Silly question time...
Currently have a pair of MX600's in Passthrough mode acting as the VPN concentrater. I am advertising the 'local subnets' as the 3 RFC1918 IP blocks .
My question is, should the static routes for my branch sites (which have the MPLS connected via the MX LAN port) match the local subnets advertised from the MX600? so that I see '2 routes' in the branch mx routing table?
OR
Should the static routes be more specific (say 172.16.0.0/13 & 172.24.0.0/13) at the branch site
OR does it not matter?
Many Thanks
MX's will use the available routes in the following order:
https://documentation.meraki.com/MX/Networks_and_Routing/MX_Routing_Behavior#Route_Priority
More coming.... The forum is throwing an error on me... Standby
@jdsilva - WEIRD. Let me check our filters.

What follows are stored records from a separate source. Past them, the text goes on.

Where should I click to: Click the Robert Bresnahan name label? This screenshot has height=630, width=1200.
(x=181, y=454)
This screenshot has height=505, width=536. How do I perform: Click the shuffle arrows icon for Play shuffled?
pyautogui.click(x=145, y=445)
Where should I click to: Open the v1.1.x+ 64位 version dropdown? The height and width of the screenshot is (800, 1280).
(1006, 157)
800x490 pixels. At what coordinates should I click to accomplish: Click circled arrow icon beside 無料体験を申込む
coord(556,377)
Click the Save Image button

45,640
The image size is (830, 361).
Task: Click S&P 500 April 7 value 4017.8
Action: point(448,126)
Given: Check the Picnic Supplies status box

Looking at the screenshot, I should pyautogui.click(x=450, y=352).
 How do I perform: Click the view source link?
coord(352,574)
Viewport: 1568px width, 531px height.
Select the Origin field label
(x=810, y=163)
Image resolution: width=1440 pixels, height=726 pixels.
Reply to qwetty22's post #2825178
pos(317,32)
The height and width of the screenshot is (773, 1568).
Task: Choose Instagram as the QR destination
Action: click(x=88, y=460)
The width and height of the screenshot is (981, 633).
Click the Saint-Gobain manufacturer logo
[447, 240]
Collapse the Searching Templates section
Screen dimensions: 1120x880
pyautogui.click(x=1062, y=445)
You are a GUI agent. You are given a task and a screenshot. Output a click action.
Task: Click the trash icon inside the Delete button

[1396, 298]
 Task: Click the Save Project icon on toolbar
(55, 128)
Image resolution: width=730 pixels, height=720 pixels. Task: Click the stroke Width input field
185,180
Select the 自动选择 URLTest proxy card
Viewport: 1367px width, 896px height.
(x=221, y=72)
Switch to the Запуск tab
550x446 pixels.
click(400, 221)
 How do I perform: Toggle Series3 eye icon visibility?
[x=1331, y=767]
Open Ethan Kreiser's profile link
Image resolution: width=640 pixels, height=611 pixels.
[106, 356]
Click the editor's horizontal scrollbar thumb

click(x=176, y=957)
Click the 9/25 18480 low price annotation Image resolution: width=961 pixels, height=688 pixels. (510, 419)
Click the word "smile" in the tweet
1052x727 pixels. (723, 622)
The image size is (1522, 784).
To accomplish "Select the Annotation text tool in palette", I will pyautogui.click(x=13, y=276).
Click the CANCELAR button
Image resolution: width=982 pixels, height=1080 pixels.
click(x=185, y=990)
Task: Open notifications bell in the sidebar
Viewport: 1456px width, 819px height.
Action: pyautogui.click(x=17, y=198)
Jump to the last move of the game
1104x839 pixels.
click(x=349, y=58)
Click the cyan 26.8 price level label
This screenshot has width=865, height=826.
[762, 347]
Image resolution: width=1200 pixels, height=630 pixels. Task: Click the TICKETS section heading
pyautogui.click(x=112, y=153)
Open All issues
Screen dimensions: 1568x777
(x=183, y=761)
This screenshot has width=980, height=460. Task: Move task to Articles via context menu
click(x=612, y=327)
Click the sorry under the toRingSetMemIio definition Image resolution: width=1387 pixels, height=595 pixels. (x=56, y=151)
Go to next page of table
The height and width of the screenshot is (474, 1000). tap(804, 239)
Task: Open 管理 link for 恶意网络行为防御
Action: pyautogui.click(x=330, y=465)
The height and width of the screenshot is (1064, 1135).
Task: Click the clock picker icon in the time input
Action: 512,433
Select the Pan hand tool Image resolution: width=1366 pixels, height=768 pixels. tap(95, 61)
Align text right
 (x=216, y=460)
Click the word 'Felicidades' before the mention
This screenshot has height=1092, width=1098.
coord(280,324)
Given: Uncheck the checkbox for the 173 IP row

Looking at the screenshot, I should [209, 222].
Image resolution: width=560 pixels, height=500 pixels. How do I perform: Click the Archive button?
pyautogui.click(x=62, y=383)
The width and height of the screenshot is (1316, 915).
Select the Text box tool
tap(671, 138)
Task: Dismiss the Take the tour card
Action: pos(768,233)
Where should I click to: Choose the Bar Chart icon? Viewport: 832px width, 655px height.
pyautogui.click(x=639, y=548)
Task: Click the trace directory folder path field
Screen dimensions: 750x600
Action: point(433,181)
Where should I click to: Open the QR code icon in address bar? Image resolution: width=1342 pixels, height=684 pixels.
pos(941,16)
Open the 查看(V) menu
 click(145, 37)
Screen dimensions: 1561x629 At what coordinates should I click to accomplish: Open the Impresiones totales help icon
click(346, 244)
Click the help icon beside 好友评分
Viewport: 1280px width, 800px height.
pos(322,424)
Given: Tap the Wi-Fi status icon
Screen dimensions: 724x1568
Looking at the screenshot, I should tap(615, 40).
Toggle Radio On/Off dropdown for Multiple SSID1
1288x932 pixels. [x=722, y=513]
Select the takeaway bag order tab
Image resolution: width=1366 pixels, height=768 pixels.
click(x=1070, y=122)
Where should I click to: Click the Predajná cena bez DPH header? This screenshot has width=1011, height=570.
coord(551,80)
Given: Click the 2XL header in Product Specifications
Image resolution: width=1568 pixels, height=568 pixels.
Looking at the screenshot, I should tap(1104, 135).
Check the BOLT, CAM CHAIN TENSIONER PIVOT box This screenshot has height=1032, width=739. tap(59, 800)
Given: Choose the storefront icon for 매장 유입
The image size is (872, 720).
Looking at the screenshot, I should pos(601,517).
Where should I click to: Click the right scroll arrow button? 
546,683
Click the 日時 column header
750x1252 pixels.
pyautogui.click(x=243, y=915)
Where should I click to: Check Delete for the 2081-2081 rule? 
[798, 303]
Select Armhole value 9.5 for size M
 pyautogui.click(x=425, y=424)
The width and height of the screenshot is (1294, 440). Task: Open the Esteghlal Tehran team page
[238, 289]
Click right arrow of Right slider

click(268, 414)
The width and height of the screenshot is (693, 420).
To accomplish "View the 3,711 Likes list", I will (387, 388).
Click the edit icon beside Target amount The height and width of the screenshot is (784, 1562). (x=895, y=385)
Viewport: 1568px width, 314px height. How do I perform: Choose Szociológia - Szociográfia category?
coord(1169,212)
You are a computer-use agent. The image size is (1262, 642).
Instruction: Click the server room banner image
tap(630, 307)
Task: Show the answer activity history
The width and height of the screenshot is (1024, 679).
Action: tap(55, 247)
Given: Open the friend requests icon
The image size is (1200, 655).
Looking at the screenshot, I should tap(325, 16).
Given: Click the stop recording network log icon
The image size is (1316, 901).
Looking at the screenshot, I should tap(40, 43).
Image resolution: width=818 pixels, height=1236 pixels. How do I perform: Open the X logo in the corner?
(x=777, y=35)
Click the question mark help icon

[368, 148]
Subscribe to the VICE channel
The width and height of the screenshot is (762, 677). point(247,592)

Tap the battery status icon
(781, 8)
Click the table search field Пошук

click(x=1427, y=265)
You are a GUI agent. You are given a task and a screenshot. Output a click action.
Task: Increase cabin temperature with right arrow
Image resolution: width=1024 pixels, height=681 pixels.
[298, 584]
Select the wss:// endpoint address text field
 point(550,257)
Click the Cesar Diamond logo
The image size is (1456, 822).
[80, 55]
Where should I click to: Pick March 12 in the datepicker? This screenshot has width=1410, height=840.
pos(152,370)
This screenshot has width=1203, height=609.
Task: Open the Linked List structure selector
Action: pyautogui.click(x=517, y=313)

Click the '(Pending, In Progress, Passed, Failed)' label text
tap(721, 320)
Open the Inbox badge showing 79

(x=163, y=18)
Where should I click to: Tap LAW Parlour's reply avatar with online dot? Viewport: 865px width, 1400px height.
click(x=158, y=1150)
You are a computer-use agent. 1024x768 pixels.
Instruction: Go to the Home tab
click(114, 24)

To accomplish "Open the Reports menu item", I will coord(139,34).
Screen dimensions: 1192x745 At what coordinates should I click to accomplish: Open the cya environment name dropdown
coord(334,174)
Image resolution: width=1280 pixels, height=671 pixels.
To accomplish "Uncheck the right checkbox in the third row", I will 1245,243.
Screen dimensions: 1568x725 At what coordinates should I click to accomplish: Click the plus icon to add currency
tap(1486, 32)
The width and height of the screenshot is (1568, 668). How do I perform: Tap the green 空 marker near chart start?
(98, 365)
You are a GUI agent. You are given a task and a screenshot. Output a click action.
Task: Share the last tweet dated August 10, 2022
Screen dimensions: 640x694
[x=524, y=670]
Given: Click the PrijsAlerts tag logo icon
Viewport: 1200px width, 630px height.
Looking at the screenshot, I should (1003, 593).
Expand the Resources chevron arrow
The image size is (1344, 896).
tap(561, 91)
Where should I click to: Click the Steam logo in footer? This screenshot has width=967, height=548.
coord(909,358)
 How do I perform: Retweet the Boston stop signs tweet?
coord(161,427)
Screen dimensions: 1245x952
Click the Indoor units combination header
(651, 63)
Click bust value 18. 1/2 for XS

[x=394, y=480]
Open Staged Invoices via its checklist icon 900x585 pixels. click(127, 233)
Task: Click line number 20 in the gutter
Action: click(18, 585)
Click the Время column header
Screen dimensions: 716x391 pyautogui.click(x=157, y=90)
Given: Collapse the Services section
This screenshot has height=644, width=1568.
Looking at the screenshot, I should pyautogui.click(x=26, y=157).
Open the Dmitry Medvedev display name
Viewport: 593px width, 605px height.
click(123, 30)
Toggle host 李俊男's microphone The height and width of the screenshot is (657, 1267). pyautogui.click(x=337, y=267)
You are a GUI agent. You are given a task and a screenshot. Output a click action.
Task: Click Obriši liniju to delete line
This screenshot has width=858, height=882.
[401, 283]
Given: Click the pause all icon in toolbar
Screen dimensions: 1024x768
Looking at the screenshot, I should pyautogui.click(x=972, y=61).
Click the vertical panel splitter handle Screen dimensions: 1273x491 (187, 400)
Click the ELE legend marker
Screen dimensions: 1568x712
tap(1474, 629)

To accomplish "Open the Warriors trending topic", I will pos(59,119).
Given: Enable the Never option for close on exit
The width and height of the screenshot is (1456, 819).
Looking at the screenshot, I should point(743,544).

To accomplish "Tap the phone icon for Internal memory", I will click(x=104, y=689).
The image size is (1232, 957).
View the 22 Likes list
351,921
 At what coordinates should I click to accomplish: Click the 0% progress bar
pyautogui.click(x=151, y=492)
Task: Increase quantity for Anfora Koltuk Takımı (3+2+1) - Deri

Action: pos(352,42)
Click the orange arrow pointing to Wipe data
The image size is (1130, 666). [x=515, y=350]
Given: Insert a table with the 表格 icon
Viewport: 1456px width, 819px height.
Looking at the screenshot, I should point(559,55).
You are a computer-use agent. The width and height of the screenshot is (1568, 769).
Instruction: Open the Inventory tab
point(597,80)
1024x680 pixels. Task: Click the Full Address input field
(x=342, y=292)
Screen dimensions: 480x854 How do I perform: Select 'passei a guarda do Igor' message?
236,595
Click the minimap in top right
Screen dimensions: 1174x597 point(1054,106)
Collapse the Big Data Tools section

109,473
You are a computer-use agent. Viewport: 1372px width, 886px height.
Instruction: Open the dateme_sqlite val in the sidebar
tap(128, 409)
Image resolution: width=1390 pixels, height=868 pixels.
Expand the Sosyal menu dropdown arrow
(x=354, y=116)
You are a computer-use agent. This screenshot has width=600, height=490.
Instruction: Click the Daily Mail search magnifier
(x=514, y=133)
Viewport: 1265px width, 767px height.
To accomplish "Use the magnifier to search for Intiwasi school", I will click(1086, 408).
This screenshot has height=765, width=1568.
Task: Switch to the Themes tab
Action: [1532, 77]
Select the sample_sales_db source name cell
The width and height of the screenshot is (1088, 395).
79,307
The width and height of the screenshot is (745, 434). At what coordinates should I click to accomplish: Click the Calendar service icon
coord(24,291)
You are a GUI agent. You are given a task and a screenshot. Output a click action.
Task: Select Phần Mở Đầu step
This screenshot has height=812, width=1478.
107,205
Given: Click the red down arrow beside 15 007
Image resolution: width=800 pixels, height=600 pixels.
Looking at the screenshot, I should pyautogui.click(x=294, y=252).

Hm, @jdsilva - I found (and adjusted) one filter that may have had some overly-aggressive wildcards. Try again?
In addition, for any device that routes, not just Meraki, the longest matched prefix will always be used for a given decision. E.g. if you have a packet with destination of 192.168.1.1 and there's 2 routes in the routing table of 192.168.1.0/24 and 192.168.0.0/23 the /24 will be used to route the packets as it has a longer prefix (is more specific).
@CarolineS ! What the heck is this?!?!? You're censoring me and not @BrechtSchamp ?!?!
I DEMAND TO BE TREATED EQUALLY!!!
😉
Oh SHOOT you figured it out, @jdsilva! We thought we were so sneaky with our censorship. :-P.
Sorry about the troubles posting!! My best guess about that 2nd error message is that it's related to our spam-flood controls - if you were editing & re-posting rapidly, that mechanism could be triggered.
Apologies for hijacking this thread w/ community-posting issues. Hopefully they are resolved now!
In addition, for any device that routes, not just Meraki, the longest matched prefix will always be used for a given decision. E.g. if you have a packet with destination of 192.168.1.1 and there's 2 routes in the routing table of 192.168.1.0/24 and 192.168.0.0/23 the /24 will be used to route the packets as it has a longer prefix (is more specific).